- [WORK REQUIRED]: Print the lines in the listing below that fall between the line with "You are a GUI" and the line with "Viewport: 868px width, 402px height.", those two lines included, exactly as they stand and with nothing else.

- [RECORDS TO PROCESS]:
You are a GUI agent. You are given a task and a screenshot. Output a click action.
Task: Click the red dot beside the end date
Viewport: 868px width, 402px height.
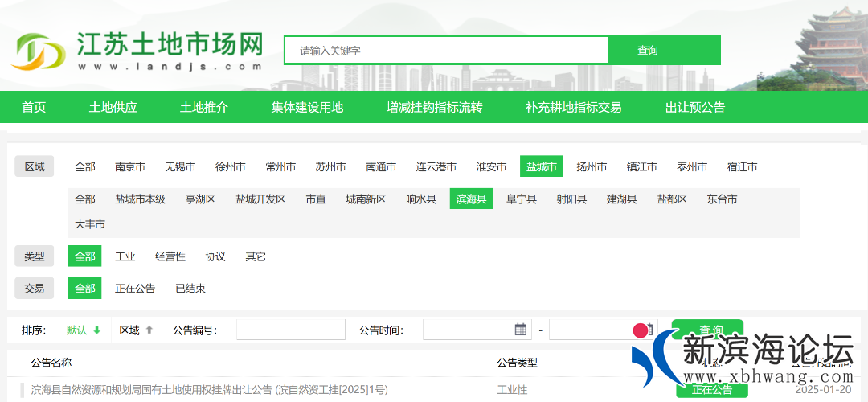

...

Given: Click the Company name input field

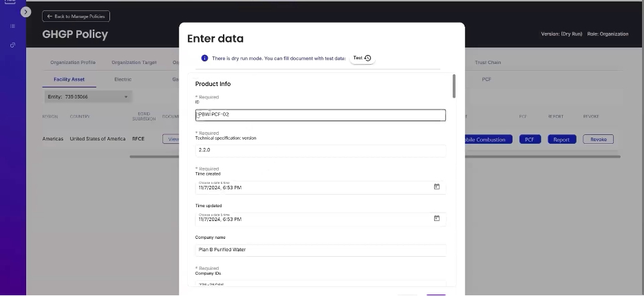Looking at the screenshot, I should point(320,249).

- [TASK OUTPUT]:
You are a GUI agent. You are given a task and a screenshot. Output a click action.
Task: Click the red dot beside the end date
Viewport: 868px width, 402px height.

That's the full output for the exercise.